Yok edilen küreyi düşürürken Angele’nin gözlerinin önünde mavi ışık noktaları belirdi. Boyut istikrarsızlaştı ve her şey çarpıklaştı. Havada örümcek ağlarına benzeyen koyu renkli çatlaklar belirdi.
Angele biyoçipi kullanarak durumu analiz ediyordu. Karanlık çatlakları kontrol ediyordu.
Huan onun hareketini fark etti.
“Kaçmaya mı çalışıyorsun?”
Güldü ve sol eliyle gökyüzünü işaret etti.
Gökyüzüne yeşil şimşekler çaktı.
Gökyüzündeki gri bulutlar yavaşça uzaklaşarak, altına topların takıldığı devasa bir uçağı ortaya çıkardı. Toplar yeşil ışık topluyordu ve her an Angele’e saldırabilirdi.
Topun yeşil ışığı tüm alanı aydınlattı.
*WOO*
Toplar titredi ve Angele’i hedef aldı. Yeşil ışık giderek daha parlak hale geliyordu.
*BOOM*
Yeşil ışınlar yüzlerce metre uzunluğundaydı ve yeşil sütunlar gibi yere iniyordu. Yeşil ışınlar karanlık enerji dalgalarıyla çevriliydi. Dalgalar kararsız boyuttan oluştu.
Angele başını kaldırdı ve yeşil ışınlara baktı. Aniden sırtındaki doğum lekesi yeniden ağrımaya başladı ve mavi ışık noktaları hâlâ gözlerinin önünde yanıp sönüyordu. Veri satırları her saniye yenileniyordu. Gökyüzünden gelen darbe onun hareket etmesini engelledi.
Daha önce hiç hissetmediği bir şey onu endişelendiriyordu.
Angele’in başka seçeneği yoktu.

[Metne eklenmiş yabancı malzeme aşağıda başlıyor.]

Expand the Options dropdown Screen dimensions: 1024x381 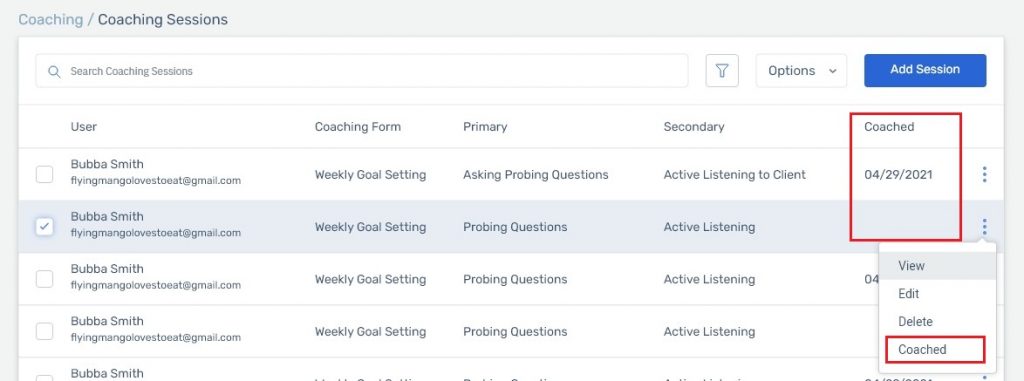point(801,71)
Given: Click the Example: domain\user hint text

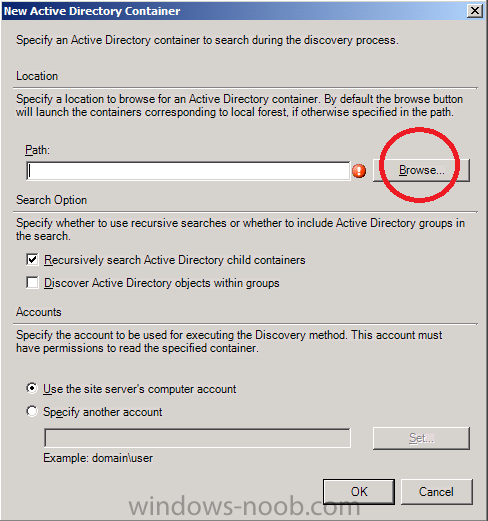Looking at the screenshot, I should 98,458.
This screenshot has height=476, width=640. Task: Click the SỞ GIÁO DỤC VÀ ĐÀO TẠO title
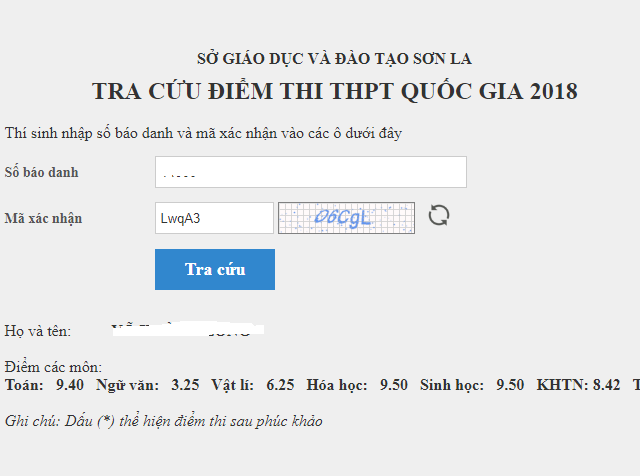[334, 57]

Vücudu yavaş yavaş yarı saydam hale geldi ve hafif beyaz bir ışık yaydı. İçinde hiçbir yabancı madde bulunmayan saf beyaz ışık, yeşil ışığı yavaş yavaş Angele’den uzaklaştırdı. Angele’nin vücudu neredeyse büyük bir kristal parçasına benziyordu.
“Işık Formu…”
Yeşil ışınlar yere indi ve Angele’i yuttu.
Her şey sonsuz yeşil ışıktan etkilendi. Angele’nin vücudu yavaş yavaş toza dönüştü ve yavaş yavaş yeşil ışığa karıştı.

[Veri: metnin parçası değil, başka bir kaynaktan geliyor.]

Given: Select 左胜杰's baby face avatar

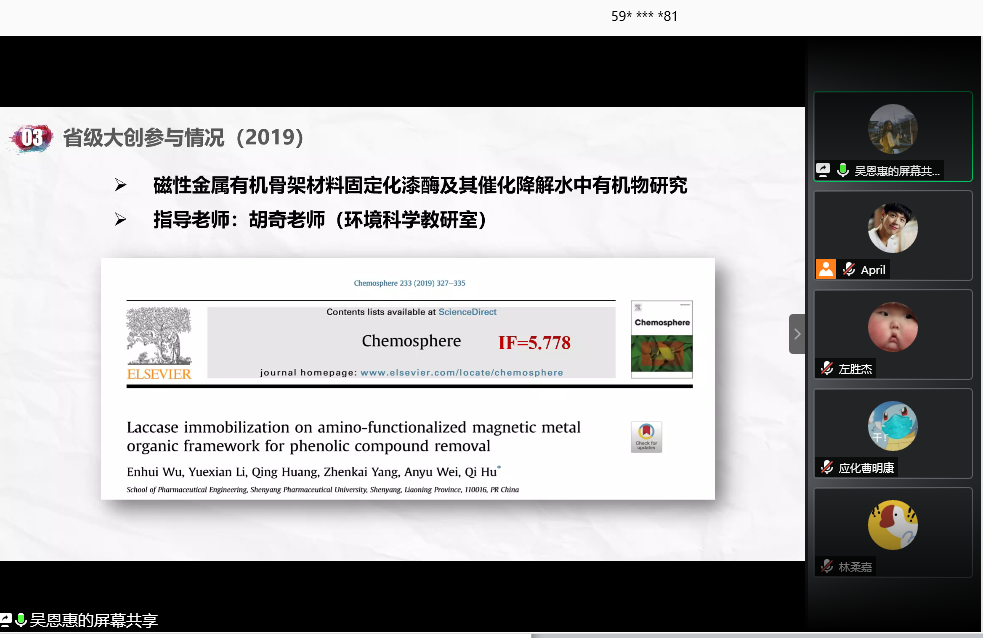Looking at the screenshot, I should coord(892,327).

Gözlerinden yayılan mavi ışık giderek daha parlak hale geliyordu. Veri satırları biyoçip tarafından sürekli olarak yenileniyor ve analiz ediliyordu.
“Yaklaşıyorum…” diye mırıldandı ve havadaki belli bir şeye baktı. Vücudunu çevreleyen beyaz ışık yavaş yavaş başının üzerinde toplandı.
Vücudunun büyük bir kısmı toza dönüşmüştü ama Angele’nin kafası hâlâ havada süzülüyordu. Vücudunun geri kalanı parlak yeşil toza dönüştü.
Aniden Angele gözlerini açtı ve koyu bir duman çıkardı. Dumanın içinde sayısız karınca varmış gibi hissettim; önündeki bir şeye çarptı.
*Crack*
Angele’nin yüzünün önündeki alan çatladı ve çatlak hızla genişledi. Yeşil parçaların parçaları düşmeye başladı ve çatlaktaki karanlığı ortaya çıkardı.
Yeşil parçalar duvardan düşen kurumuş boyaya benziyordu.
Veri analizi giderek daha hızlı oluyordu. Angele’nin omuzları kayboldu ve boynu da kaybolmaya başladı.
‘Buldum!’ Angele heyecanlıydı.
Düşünmeye vakti yoktu ve kafasını kullanarak önündeki alana vurdu.
*KA*
Karanlık bir alana doğru hücum etti ve arkadan gelen öfkeli kükremeyi duyabiliyordu. Huan Ri’dendi.
Angele arkadaki alana son kez baktı.
Sonsuz yeşil ışıkta pembe ışık noktaları vardı. Pembe ışıklı noktalar pembe nehirlere dönüştü ve av arayan köpek balıkları gibi Angele’in durduğu yerin üzerinden geçti.